Une compagnie d’assurance peut toujours légalement vous refuser la garantie. Que vous soyez jeune conducteur, responsable de plusieurs accidents dans un laps de temps relativement court, ou simplement si votre tête ne lui revient pas... (ce cas est plus rare !).
Sa décision dépend des réponses que vous apportez à son questionnaire.
Ce questionnaire lui permet de savoir si vous faites partie d'une population à risque :
- conducteur sans expérience
- propriétaire d'une voiture à risque (puissante ou chère)
- gros malus
- responsable d'au moins un accident dans les trois dernières années
- condamné pour état alcoolique
Ce sont les trois derniers cas qui entraînent un refus d'assurance systématique, les autres pouvant se résoudre par une surprime.
En France plus de 500 000 personnes ne peuvent plus s'assurer auprès des compagnies d'assurances traditionnelles.
- Premier choix :
Contacter le BCT (Bureau Central de Tarification) : après avoir examiné le dossier, il fixera la prime qu’on doit nous demander et pourra obliger la compagnie à nous assurer.
Cet organisme public a le pouvoir d’imposer un tarif à une compagnie pour nous assurer. Mais ne vous faites pas trop d’illusions, le tarif sera à la hauteur du risque couru par la compagnie. Les démarches sont les suivantes :
1. Réclamer à sa compagnie, qui refuse de vous assurer, deux exemplaires d’un imprimé spécial de proposition intitulé "formulaire de souscription" avec la mention du refus de vous assurer. Un exemplaire est alors à adresser à sa compagnie en recommandé avec accusé de réception.
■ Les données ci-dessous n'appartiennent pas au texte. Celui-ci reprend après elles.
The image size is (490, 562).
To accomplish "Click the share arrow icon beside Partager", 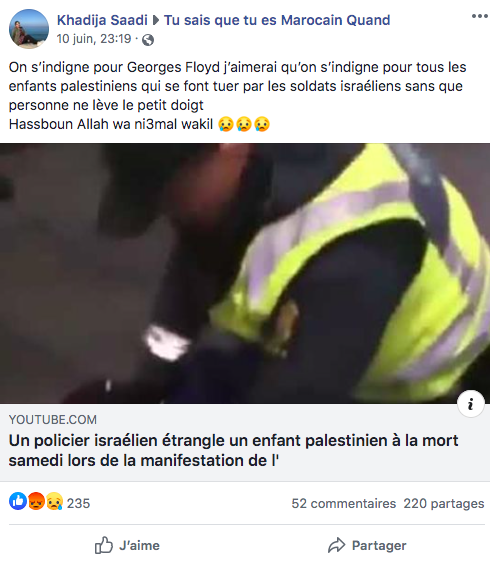I will click(x=337, y=545).
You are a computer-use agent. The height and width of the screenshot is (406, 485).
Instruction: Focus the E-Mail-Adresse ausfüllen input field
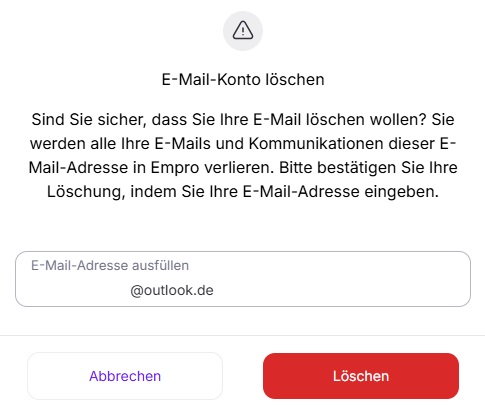(x=243, y=279)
2. Si elle ne change pas d’avis sous 15 jours, vous devrez alors vous adresser au BCT auquel vous expédierez, en recommandé avec accusé de réception :
le second exemplaire de l’imprimé "formulaire de souscription"
l’accusé de réception de la lettre recommandée adressée à sa compagnie qui a refusé de vous assurer
la réponse de l'assureur - s’il n’y en a pas on l’indiquera.
Le BCT déterminera alors d’autorité la nouvelle prime et en informera votre compagnie qui sera dans l’obligation de vous assurer au tarif qu’il aura fixé.
- Deuxième choix :
Certaines sociétés se sont fait une spécialité des assurés dont les assureurs " classiques " ne veulent pas. Et elles se donnent les moyens de le faire savoir : campagne massive d'affichages, annonces dans les journaux gratuits, etc.
Mais, il n'y a pas de miracle. Elles assurent le strict minimum rendu obligatoire par la loi, c'est-à -dire la responsabilité civile (le risque des dommages causés aux tiers) moyennant une cotisation des plus substantielles.
Difficile de garantir votre véhicule en tout risque et le prix qui vous serait demandé serait de toute façon dissuasif.
L'intérêt de ces assureurs de passage est de vous permettre de vous refaire une virginité : baisse de malus, plus d'accidents responsables au cours des trois dernières années… Après ce purgatoire vous serez à même d'apporter aux assureurs traditionnels les réponses au questionnaire qu'ils attendent.